Court Opinion

ID: 6553365
Source: CourtListenerOpinion
Date Created: 2022-07-19 22:31:30.641711+00
Date Added: 2024-06-11T15:56:10.006840
License: Public Domain

Terry Crabtree, Judge, concurring in part; dissenting in part. As the majority recognizes, the type of fraudulent concealment that tolls the statute of limitations must involve some positive act of fraud, something so furtively planned and secretly executed as to keep the plaintiff’s cause of action concealed or perpetrated in such a way that it conceals itself. See Chalmers v. Toyota Motor Sales USA, Inc., 326 Ark. 895, 935 S.W.2d 258 (1996). Appellants have alleged that Swift’s fraudulent concealment took the form of allowing turkeys to sit on the trucks too long, improperly charging for dead-on-arrival turkeys, improperly weighing carcasses and parts, and issuing setdement sheets that reflected these practices. These acts by Swift, however, were not separate, furtively planned devices executed to conceal appellants’ cause of action. They were the basis for the underlying fraud claim. Further, the settlement sheets, even if inaccurate, reflected nothing that appellants could not have discovered by the exercise of reasonable diligence. I therefore dissent from that portion of the majority opinion that holds otherwise. By contrast, the affidavit of Dr. Leonard White raises the possibility that Swift deliberately misstated the tare weights of the growers’ trailers and the likelihood that the growers could not have discovered these misstatements on their own.
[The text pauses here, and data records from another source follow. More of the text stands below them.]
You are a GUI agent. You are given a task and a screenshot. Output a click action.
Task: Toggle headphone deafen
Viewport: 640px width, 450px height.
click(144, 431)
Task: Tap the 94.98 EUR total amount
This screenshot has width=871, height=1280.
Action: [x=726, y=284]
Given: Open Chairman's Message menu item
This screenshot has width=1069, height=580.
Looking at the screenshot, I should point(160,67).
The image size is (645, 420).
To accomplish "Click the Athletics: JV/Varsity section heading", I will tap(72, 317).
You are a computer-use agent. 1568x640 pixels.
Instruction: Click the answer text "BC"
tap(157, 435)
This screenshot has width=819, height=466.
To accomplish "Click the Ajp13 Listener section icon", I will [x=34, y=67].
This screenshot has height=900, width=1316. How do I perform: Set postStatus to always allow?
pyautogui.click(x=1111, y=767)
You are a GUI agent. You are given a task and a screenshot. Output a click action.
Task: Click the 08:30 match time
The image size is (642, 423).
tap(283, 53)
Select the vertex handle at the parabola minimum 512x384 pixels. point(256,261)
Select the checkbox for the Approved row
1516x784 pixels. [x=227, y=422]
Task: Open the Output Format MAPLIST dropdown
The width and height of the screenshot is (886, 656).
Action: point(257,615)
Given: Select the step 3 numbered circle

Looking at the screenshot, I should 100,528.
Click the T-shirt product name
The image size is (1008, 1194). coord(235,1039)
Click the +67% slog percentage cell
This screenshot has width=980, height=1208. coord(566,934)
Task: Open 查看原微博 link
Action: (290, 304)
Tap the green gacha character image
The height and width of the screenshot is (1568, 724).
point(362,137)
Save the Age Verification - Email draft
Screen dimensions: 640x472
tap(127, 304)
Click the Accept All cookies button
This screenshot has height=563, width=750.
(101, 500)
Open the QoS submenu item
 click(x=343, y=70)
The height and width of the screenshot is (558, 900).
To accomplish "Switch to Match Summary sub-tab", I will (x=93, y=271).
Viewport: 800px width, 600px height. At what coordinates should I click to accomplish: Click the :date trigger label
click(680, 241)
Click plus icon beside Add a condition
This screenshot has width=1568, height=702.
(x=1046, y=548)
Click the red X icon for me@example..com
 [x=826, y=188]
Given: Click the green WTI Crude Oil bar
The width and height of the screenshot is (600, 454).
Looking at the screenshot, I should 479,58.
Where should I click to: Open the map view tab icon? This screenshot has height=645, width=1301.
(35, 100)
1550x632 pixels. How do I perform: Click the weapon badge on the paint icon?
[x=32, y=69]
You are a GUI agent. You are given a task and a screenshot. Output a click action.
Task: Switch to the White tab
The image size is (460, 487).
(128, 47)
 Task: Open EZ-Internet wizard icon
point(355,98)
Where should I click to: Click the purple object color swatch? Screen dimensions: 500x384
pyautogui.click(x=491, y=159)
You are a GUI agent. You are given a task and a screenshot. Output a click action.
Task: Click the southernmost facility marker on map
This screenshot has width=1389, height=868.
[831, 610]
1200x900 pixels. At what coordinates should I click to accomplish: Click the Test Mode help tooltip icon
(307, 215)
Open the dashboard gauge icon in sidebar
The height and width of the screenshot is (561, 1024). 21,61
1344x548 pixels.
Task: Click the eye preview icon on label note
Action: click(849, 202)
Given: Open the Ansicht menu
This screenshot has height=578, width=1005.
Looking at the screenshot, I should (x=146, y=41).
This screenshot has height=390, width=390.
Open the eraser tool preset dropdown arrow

This is the type of fraudulent concealment that I believe is contemplated by our case law. A genuine issue of material fact therefore remains as to whether the alleged manipulation of tare weights amounts to fraudulent concealment that tolls the statute of limitations and could not have been discovered by the exercise of reasonable diligence. Upon remand, I would limit appellants’ proof on fraudulent concealment to this issue.